2. Mix with almost all our other ideas. Delight or uneasiness, one
or other of them, join themselves to almost all our ideas both of
sensation and reflection: and there is scarce any affection of our
senses from without, any retired thought of our mind within, which
is not able to produce in us pleasure or pain. By pleasure and pain, I
would be understood to signify, whatsoever delights or molests us;
whether it arises from the thoughts of our minds, or anything
operating on our bodies. For, whether we call it satisfaction,
delight, pleasure, happiness, &c., on the one side, or uneasiness,
trouble, pain, torment, anguish, misery, &c., on the other, they are
still but different degrees of the same thing, and belong to the ideas
of pleasure and pain, delight or uneasiness; which are the names I
shall most commonly use for those two sorts of ideas.

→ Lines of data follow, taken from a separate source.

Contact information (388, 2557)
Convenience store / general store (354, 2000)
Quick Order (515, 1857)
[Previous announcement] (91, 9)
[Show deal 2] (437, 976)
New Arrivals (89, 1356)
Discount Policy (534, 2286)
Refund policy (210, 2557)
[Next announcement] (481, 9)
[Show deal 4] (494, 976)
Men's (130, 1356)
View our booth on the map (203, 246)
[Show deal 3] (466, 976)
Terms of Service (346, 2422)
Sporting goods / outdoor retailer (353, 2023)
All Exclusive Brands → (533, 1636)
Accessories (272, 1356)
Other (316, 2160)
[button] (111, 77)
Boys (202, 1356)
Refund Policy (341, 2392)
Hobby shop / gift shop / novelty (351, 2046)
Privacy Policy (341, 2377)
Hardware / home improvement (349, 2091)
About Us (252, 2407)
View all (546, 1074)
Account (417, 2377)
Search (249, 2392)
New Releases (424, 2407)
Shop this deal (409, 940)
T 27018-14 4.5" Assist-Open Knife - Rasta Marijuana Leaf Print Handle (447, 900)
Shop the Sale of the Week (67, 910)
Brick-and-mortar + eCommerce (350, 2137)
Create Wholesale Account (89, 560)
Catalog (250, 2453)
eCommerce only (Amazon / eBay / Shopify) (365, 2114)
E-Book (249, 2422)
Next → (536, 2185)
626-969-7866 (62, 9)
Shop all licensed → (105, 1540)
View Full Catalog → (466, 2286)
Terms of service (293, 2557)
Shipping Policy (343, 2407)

3. As motives of our actions. The infinite wise Author of our being,
having given us the power over several parts of our bodies, to move or
keep them at rest as we think fit; and also. by the motion of them, to
move ourselves and other contiguous bodies, in which consist all the
actions of our body: having also given a power to our minds, in
several instances, to choose, amongst its ideas, which it will think
on, and to pursue the inquiry of this or that subject with
consideration and attention, to excite us to these actions of thinking
and motion that we are capable of,- has been pleased to join to
several thoughts, and several sensations a perception of delight.